Dr. Millard Collins Highlights COVID-19 Impact on People of Color

NASHVILLE, Tenn. (WKRN) — For months, southeast Nashville has remained a hotspot for growing COVID-19 cases, the area has a high percentage of essential workers and several diverse immigrant communities.
News 2 spoke with a physician at Meharry Medical College about the factors that continue to fuel COVID-19’s disproportionate impact on communities of color.
“You know COVID-19 is shining a light on what we all have been knowing for years about disparities,” said Dr. Millard D. Collins, Chair of Meharry’s Family Medicine.

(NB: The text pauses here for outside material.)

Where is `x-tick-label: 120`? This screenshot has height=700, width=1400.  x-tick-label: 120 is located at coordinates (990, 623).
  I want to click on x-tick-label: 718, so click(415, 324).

Collins explained that people of color, specifically Black people, are more likely to suffer from comorbidities such as hypertension and diabetes.
“They have direct effects on someone’s immunity and if you can’t mobilize your soldiers to fight this disease, then you can be susceptible to it running rampant.”
Throughout the pandemic, COVID-19 deaths from presumably healthy people of color have also been reported; those deaths are more perplexing for healthcare professionals.
Collins said those cases will require more research from the science community.
“When we hear of these 23-year-olds and 30-year-olds with no known, ‘known’ being the huge word there, preexisting conditions, it gets everyone’s attention.”
According to the latest census estimates, Black people are only 17% of Tennessee’s population but according to the latest numbers from the state, so far Black people have comprised 35% of the state’s COVID-19 deaths.
Collins said, “They’re having to choose between going to work to take care of their families or risk getting sick, so that’s what we’re dealing with, we’re dealing with lots of anxiety.”
He said he encourages people of color to find the right physician.
“I think that people have to find a healthcare provider that gives them all that they need in terms of a listening ear and compassion.”